* Begin RECORDS TO USE *

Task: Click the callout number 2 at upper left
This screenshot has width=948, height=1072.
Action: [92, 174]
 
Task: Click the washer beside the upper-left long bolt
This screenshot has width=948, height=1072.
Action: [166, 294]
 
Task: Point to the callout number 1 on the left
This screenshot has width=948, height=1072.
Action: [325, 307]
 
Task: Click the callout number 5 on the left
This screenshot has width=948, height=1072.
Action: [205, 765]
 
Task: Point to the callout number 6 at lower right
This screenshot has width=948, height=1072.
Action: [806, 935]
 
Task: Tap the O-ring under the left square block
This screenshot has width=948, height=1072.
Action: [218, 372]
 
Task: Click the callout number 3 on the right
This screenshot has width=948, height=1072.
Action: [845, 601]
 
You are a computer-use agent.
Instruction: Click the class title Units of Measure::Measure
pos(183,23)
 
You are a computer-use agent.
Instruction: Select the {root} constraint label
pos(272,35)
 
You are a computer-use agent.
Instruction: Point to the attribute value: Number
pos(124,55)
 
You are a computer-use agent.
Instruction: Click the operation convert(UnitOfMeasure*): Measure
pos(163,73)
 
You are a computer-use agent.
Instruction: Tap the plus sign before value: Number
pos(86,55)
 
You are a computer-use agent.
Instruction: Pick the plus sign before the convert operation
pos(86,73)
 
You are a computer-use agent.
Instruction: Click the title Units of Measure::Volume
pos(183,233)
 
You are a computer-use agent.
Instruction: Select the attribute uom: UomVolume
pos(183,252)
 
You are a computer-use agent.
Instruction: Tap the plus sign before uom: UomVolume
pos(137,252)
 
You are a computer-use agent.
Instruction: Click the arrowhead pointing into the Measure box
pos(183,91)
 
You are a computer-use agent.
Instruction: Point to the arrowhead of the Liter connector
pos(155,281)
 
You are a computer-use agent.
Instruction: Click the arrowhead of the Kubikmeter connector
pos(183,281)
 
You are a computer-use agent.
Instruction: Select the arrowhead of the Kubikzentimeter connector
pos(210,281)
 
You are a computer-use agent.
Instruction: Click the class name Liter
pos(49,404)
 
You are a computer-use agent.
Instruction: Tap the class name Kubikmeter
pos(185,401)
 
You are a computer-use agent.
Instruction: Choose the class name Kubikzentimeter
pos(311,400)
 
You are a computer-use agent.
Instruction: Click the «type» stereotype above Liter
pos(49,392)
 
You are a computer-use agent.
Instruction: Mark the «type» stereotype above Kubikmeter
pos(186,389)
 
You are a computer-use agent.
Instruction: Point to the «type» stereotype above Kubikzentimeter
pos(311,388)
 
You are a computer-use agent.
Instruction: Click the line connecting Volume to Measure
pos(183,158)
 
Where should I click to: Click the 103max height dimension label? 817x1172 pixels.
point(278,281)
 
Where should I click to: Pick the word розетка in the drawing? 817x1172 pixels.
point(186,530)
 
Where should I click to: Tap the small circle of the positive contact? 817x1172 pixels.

* End RECORDS TO USE *

- [BRIEF]:
Convert every line of the items above into a Markdown table with two columns, Row and Line. Number each row and leave out the blank lines.

- [ANSWER TO THIS PROBLEM]:
| Row | Line |
|---|---|
| 1 | Task: Click the callout number 2 at upper left |
| 2 | This screenshot has width=948, height=1072. |
| 3 | Action: [92, 174] |
| 4 | Task: Click the washer beside the upper-left long bolt |
| 5 | This screenshot has width=948, height=1072. |
| 6 | Action: [166, 294] |
| 7 | Task: Point to the callout number 1 on the left |
| 8 | This screenshot has width=948, height=1072. |
| 9 | Action: [325, 307] |
| 10 | Task: Click the callout number 5 on the left |
| 11 | This screenshot has width=948, height=1072. |
| 12 | Action: [205, 765] |
| 13 | Task: Point to the callout number 6 at lower right |
| 14 | This screenshot has width=948, height=1072. |
| 15 | Action: [806, 935] |
| 16 | Task: Tap the O-ring under the left square block |
| 17 | This screenshot has width=948, height=1072. |
| 18 | Action: [218, 372] |
| 19 | Task: Click the callout number 3 on the right |
| 20 | This screenshot has width=948, height=1072. |
| 21 | Action: [845, 601] |
| 22 | You are a computer-use agent. |
| 23 | Instruction: Click the class title Units of Measure::Measure |
| 24 | pos(183,23) |
| 25 | You are a computer-use agent. |
| 26 | Instruction: Select the {root} constraint label |
| 27 | pos(272,35) |
| 28 | You are a computer-use agent. |
| 29 | Instruction: Point to the attribute value: Number |
| 30 | pos(124,55) |
| 31 | You are a computer-use agent. |
| 32 | Instruction: Click the operation convert(UnitOfMeasure*): Measure |
| 33 | pos(163,73) |
| 34 | You are a computer-use agent. |
| 35 | Instruction: Tap the plus sign before value: Number |
| 36 | pos(86,55) |
| 37 | You are a computer-use agent. |
| 38 | Instruction: Pick the plus sign before the convert operation |
| 39 | pos(86,73) |
| 40 | You are a computer-use agent. |
| 41 | Instruction: Click the title Units of Measure::Volume |
| 42 | pos(183,233) |
| 43 | You are a computer-use agent. |
| 44 | Instruction: Select the attribute uom: UomVolume |
| 45 | pos(183,252) |
| 46 | You are a computer-use agent. |
| 47 | Instruction: Tap the plus sign before uom: UomVolume |
| 48 | pos(137,252) |
| 49 | You are a computer-use agent. |
| 50 | Instruction: Click the arrowhead pointing into the Measure box |
| 51 | pos(183,91) |
| 52 | You are a computer-use agent. |
| 53 | Instruction: Point to the arrowhead of the Liter connector |
| 54 | pos(155,281) |
| 55 | You are a computer-use agent. |
| 56 | Instruction: Click the arrowhead of the Kubikmeter connector |
| 57 | pos(183,281) |
| 58 | You are a computer-use agent. |
| 59 | Instruction: Select the arrowhead of the Kubikzentimeter connector |
| 60 | pos(210,281) |
| 61 | You are a computer-use agent. |
| 62 | Instruction: Click the class name Liter |
| 63 | pos(49,404) |
| 64 | You are a computer-use agent. |
| 65 | Instruction: Tap the class name Kubikmeter |
| 66 | pos(185,401) |
| 67 | You are a computer-use agent. |
| 68 | Instruction: Choose the class name Kubikzentimeter |
| 69 | pos(311,400) |
| 70 | You are a computer-use agent. |
| 71 | Instruction: Click the «type» stereotype above Liter |
| 72 | pos(49,392) |
| 73 | You are a computer-use agent. |
| 74 | Instruction: Mark the «type» stereotype above Kubikmeter |
| 75 | pos(186,389) |
| 76 | You are a computer-use agent. |
| 77 | Instruction: Point to the «type» stereotype above Kubikzentimeter |
| 78 | pos(311,388) |
| 79 | You are a computer-use agent. |
| 80 | Instruction: Click the line connecting Volume to Measure |
| 81 | pos(183,158) |
| 82 | Where should I click to: Click the 103max height dimension label? 817x1172 pixels. |
| 83 | point(278,281) |
| 84 | Where should I click to: Pick the word розетка in the drawing? 817x1172 pixels. |
| 85 | point(186,530) |
| 86 | Where should I click to: Tap the small circle of the positive contact? 817x1172 pixels. |